**Activity**
Only the line containing "Instruction: Click the" and the lines after it, through the end of the entries, should be output exactly.

**Input data**
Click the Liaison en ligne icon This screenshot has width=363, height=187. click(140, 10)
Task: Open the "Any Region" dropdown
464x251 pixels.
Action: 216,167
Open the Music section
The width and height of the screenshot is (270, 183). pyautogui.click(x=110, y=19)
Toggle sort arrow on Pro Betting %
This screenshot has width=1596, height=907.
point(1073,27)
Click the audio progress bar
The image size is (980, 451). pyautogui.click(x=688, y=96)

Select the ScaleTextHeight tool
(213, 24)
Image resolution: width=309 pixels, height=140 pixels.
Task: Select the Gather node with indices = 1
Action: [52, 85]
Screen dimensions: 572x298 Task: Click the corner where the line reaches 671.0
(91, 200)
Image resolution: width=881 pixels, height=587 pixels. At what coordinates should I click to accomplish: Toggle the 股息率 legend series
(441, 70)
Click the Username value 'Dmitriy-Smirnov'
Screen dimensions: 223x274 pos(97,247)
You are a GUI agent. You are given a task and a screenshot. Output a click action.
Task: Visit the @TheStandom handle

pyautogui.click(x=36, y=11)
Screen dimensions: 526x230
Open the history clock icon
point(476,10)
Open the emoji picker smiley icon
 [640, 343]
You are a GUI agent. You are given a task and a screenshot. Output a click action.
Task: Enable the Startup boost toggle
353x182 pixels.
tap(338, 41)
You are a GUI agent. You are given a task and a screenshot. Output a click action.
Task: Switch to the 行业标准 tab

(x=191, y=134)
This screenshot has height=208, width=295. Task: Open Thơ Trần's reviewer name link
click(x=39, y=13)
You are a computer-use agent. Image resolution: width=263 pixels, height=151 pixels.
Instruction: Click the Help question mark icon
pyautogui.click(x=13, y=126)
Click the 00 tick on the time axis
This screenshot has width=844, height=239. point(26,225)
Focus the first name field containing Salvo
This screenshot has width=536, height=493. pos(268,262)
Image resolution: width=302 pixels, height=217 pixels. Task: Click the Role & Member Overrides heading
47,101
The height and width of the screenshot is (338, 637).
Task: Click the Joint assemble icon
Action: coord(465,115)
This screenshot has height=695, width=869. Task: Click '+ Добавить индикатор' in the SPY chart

**Solution to the exercise**
Instruction: Click the Help question mark icon
pyautogui.click(x=13, y=126)
Click the 00 tick on the time axis
This screenshot has width=844, height=239. point(26,225)
Focus the first name field containing Salvo
This screenshot has width=536, height=493. pos(268,262)
Image resolution: width=302 pixels, height=217 pixels. Task: Click the Role & Member Overrides heading
47,101
The height and width of the screenshot is (338, 637).
Task: Click the Joint assemble icon
Action: coord(465,115)
This screenshot has height=695, width=869. Task: Click '+ Добавить индикатор' in the SPY chart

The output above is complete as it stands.